The big feature here is the convergence, where the highs are getting low and the lows are getting higher. The index is running out of room to navigate its range. In fact, there's no room left for it to navigate. Also notice how all of the key moving average lines are not only also converged, but all of them are just moving sideways now. That's another testament to just how flatlined (on a net basis) these stocks have been since the middle of last year.
The idea here is, the convergence "spring loads" these stocks. The market, stocks, and sectors tend to alternate between periods of no movement and periods of major movement. There's been no major net movement in months, which means we're due now. If the food and staples retailing index manages to break above the upper boundary of its converging wedge pattern, there's nothing left to hold it back.
Costco (COST), Kroger (KR), and maybe Walmart (NYSE:WMT) are the most familiar names from this group with charts that are reflecting the spirit of the groupwide chart and clues here.
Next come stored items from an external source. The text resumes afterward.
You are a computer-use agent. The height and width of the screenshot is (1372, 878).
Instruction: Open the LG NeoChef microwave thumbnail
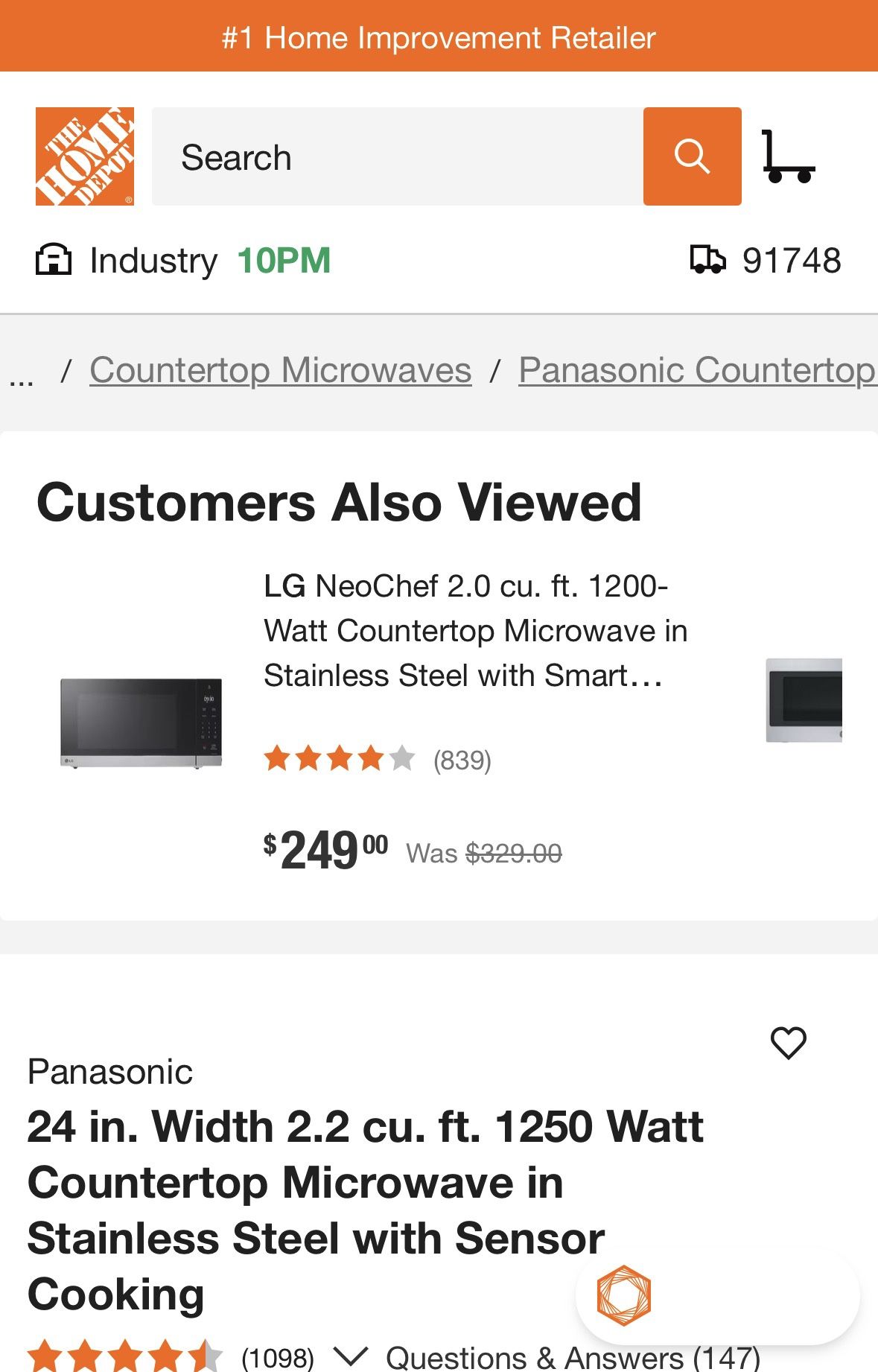click(x=141, y=722)
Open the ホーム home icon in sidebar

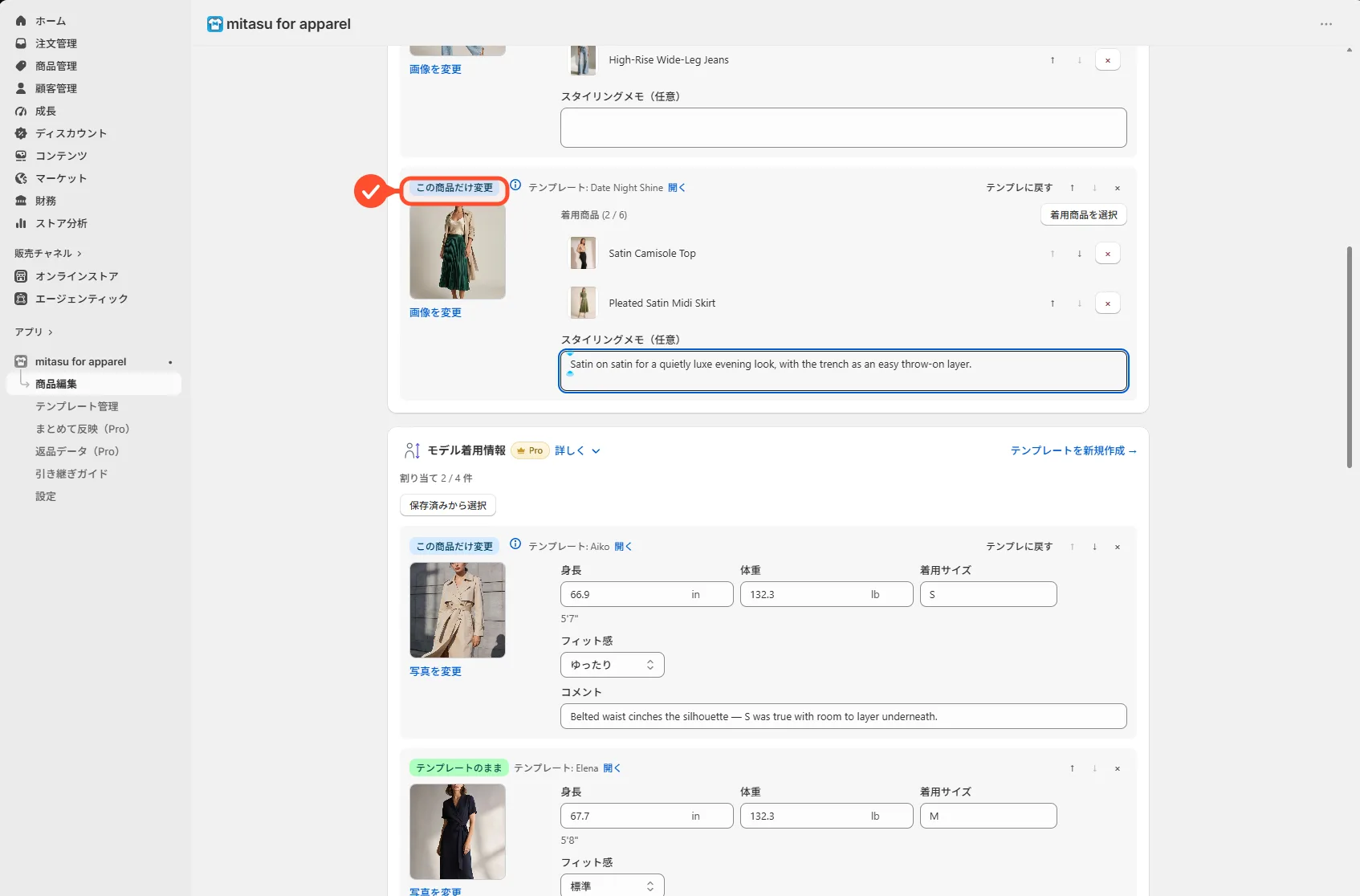coord(21,21)
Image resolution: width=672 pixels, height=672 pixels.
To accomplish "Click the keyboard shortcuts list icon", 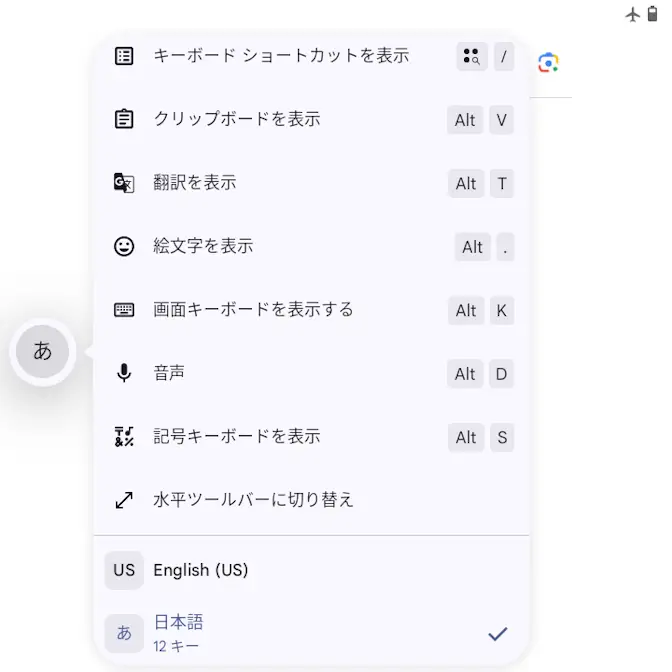I will [x=124, y=56].
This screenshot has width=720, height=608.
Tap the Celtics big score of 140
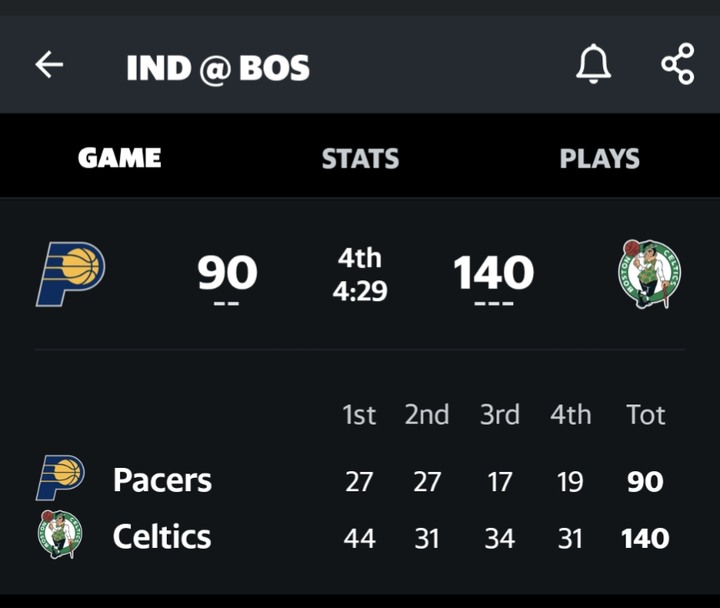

The other industry group to put on your radar here is the healthcare and equipment services index, for a similar (although not identical) reason. These tickers are being squeezed into the tip of a narrowing wedge as well. But, the group won't be forced out for several more weeks; see the blue lines on the chart below. Rather, these stocks are knocking on the door of a mostly-flat technical ceiling around 1843, and a shallow-falling ceiling that connects most of the major highs since August's peak. One or two more good days could get the group over the upper two of those humps. At that point there's no technical resistance left.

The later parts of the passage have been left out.